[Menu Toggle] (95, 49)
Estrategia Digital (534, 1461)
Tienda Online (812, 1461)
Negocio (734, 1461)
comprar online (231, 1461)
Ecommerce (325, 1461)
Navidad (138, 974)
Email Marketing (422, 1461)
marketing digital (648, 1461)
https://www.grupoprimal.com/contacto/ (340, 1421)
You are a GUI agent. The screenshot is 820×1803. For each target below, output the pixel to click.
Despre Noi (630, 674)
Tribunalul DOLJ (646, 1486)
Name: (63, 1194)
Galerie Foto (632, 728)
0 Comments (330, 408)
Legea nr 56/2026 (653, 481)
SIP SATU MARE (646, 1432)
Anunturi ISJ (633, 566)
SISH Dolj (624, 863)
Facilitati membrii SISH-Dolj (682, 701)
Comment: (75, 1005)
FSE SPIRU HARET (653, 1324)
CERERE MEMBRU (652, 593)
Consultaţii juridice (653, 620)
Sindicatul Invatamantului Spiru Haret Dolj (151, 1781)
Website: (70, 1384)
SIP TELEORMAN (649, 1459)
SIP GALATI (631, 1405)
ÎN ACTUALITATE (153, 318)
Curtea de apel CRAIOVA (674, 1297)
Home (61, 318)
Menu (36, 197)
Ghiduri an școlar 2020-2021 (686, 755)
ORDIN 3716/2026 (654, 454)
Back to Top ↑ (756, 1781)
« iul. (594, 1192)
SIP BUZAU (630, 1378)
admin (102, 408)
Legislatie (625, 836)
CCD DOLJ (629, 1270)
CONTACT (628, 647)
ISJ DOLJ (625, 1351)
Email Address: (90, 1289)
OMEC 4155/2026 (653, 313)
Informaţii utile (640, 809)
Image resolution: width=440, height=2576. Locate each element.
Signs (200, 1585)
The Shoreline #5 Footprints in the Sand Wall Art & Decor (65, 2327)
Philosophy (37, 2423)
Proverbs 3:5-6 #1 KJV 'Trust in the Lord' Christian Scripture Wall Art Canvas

· · · · · · ·

*Instructions to follow*
Retype all of the data exactly, so that nothing differs from what is given.

*Answer section*
[Menu Toggle] (95, 49)
Estrategia Digital (534, 1461)
Tienda Online (812, 1461)
Negocio (734, 1461)
comprar online (231, 1461)
Ecommerce (325, 1461)
Navidad (138, 974)
Email Marketing (422, 1461)
marketing digital (648, 1461)
https://www.grupoprimal.com/contacto/ (340, 1421)
You are a GUI agent. The screenshot is 820×1803. For each target below, output the pixel to click.
Despre Noi (630, 674)
Tribunalul DOLJ (646, 1486)
Name: (63, 1194)
Galerie Foto (632, 728)
0 Comments (330, 408)
Legea nr 56/2026 (653, 481)
SIP SATU MARE (646, 1432)
Anunturi ISJ (633, 566)
SISH Dolj (624, 863)
Facilitati membrii SISH-Dolj (682, 701)
Comment: (75, 1005)
FSE SPIRU HARET (653, 1324)
CERERE MEMBRU (652, 593)
Consultaţii juridice (653, 620)
Sindicatul Invatamantului Spiru Haret Dolj (151, 1781)
Website: (70, 1384)
SIP TELEORMAN (649, 1459)
SIP GALATI (631, 1405)
ÎN ACTUALITATE (153, 318)
Curtea de apel CRAIOVA (674, 1297)
Home (61, 318)
Menu (36, 197)
Ghiduri an școlar 2020-2021 (686, 755)
ORDIN 3716/2026 (654, 454)
Back to Top ↑ (756, 1781)
« iul. (594, 1192)
SIP BUZAU (630, 1378)
admin (102, 408)
Legislatie (625, 836)
CCD DOLJ (629, 1270)
CONTACT (628, 647)
ISJ DOLJ (625, 1351)
Email Address: (90, 1289)
OMEC 4155/2026 (653, 313)
Informaţii utile (640, 809)
Image resolution: width=440, height=2576. Locate each element.
Signs (200, 1585)
The Shoreline #5 Footprints in the Sand Wall Art & Decor (65, 2327)
Philosophy (37, 2423)
Proverbs 3:5-6 #1 KJV 'Trust in the Lord' Christian Scripture Wall Art Canvas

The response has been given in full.